El mundo se ha movido entre la criminalización y el tratamiento de salud pública cuando se habla de consumo de drogas. A eso se suma el concepto de libertad individual para defender la decisión personal de consumir o no. Parece que en Colombia por fortuna ya pasó el momento de la penalización y estamos ahora en el ir y venir sobre cómo, dónde y cuándo se puede consumir. Esto no tiene que ver con el tráfico de estupefacientes, que sigue siendo perseguido. El mundo tendrá que avanzar en algún momento hacia la regulación de ese mercado, pero ese es otro asunto.
Sobre consumo, en el año 1994, un histórico fallo de la Corte Constitucional dejó claro que la dosis mínima forma parte del libre desarrollo de la personalidad. Reconocido ese derecho, lo siguiente es saber bajo qué condiciones y en qué circunstancias se puede ejercer. No sobra recordar que, en general, los derechos tienen limitaciones. Por esa razón, también en sustancias de amplia comercialización legal como el tabaco y el alcohol hay restricciones para su consumo y venta en lo que tiene que ver, por ejemplo, con la protección de los menores de edad.

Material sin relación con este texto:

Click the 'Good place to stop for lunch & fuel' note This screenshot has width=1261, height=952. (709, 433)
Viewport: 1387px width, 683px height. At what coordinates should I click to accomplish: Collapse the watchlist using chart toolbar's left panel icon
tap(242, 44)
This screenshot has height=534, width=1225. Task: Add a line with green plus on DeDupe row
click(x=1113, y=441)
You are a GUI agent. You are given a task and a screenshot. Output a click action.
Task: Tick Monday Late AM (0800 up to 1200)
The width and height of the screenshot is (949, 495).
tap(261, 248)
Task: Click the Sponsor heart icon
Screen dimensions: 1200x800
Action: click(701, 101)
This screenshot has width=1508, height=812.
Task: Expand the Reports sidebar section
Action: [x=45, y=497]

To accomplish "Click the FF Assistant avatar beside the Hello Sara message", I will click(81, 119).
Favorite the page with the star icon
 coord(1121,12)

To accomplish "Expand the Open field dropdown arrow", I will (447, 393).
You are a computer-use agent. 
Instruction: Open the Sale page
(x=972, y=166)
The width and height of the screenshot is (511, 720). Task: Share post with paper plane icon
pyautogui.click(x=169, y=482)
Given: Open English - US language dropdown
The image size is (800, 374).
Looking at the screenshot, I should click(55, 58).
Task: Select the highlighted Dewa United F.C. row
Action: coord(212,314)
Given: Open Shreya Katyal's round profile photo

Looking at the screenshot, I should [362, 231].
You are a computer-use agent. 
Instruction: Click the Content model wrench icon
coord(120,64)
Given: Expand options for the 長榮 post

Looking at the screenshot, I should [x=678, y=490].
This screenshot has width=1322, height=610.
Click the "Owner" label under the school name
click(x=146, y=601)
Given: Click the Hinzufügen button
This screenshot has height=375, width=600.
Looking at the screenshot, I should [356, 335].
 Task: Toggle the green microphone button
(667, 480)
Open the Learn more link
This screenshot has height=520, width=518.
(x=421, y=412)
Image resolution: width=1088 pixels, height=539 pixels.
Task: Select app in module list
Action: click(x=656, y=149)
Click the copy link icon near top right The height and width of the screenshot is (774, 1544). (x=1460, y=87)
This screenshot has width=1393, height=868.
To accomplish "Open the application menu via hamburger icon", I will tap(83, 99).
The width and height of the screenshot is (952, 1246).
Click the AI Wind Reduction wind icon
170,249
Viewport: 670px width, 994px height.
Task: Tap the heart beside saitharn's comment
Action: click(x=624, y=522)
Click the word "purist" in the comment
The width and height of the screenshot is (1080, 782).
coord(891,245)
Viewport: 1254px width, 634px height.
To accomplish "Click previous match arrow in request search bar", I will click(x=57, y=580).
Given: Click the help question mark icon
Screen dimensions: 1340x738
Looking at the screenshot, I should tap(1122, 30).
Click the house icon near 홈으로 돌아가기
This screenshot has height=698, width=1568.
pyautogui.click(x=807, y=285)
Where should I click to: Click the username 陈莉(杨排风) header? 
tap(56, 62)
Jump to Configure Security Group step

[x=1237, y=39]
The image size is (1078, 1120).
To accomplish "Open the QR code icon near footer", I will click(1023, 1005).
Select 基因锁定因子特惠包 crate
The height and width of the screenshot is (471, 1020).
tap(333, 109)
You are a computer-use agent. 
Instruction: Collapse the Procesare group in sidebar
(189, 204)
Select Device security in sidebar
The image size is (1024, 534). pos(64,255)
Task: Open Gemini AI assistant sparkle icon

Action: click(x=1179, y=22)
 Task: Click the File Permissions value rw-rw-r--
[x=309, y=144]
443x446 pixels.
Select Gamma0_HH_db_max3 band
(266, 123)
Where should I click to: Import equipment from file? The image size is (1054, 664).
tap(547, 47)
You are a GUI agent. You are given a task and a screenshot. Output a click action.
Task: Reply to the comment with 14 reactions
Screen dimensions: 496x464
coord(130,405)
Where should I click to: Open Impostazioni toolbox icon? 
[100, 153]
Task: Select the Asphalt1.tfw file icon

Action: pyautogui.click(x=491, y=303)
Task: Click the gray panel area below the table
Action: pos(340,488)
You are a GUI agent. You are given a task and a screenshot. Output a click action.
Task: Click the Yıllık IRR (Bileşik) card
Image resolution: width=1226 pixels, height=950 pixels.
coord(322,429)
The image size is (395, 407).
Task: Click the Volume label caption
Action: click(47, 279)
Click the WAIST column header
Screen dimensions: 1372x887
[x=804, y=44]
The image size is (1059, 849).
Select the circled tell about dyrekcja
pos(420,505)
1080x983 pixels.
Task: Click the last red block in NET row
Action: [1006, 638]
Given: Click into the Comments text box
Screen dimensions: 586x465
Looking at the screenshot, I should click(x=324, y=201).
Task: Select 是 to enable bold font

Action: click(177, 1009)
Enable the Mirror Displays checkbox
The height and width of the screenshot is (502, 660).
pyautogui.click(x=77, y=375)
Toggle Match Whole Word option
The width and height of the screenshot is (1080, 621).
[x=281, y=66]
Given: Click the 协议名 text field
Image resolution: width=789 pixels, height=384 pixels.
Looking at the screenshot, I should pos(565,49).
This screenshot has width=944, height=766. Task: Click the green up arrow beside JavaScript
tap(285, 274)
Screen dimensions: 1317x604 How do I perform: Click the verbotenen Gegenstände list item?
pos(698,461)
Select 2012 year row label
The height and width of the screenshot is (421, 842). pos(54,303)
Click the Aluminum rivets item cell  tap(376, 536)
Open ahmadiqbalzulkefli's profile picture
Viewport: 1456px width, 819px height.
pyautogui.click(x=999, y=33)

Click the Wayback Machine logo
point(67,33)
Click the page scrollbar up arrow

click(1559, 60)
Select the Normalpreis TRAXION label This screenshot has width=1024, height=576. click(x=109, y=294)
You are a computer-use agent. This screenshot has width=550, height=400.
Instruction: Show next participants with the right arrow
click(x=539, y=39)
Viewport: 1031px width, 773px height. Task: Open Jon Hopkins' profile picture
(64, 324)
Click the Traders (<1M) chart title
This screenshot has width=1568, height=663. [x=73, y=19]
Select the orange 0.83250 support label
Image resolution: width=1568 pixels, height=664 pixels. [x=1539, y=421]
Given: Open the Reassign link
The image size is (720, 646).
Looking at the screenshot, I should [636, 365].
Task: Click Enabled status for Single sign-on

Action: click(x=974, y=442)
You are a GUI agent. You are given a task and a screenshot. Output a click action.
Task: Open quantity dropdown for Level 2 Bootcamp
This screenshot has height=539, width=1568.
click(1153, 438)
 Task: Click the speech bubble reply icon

Si hablamos de otras sustancias cuyo tráfico está penalizado y no así el consumo, es más retador. Hay que generar las condiciones que permitan a los adultos que así lo deseen ejercer su derecho al consumo responsable sin afectar a terceros, y que quienes no lo hacen o tienen preocupación por el consumo en lugares públicos pueden también tener acceso a esos espacios sin que deban, por ejemplo, ver a sus hijos sometidos al humo de marihuana. Lograr ese equilibrio parece a veces como buscar la cuadratura del círculo.
En el debate maximalista de posiciones que meten en el mismo saco a los consumidores, los jíbaros y los capos de la mafia es difícil entender las mejores formas para que todos puedan ejercer sus derechos mientras las autoridades combaten a los que deben combatir: a los traficantes. El consumo no puede ser perseguido por la policía ni se debe convertir en un pretexto para hostigar o discriminar a las personas. Tampoco se puede ignorar el temor de unos padres por las drogas que puedan encontrar sus hijos en un parque o el de otros que temen que las redes del narcotráfico recluten a los suyos. Por eso conviene establecer los límites de cada derecho y en especial proteger a los menores de edad que están en la mira de las mafias. Un debate serio es el primer paso para encontrar soluciones, entender las normas vigentes y ajustar lo que falta. Hay academia, expertos, estudios, pero nuestros líderes políticos y muchos protagonistas del debate público prefieren gritar en redes y micrófonos antes que ayudar a entender qué es lo mejor para la sociedad en su conjunto.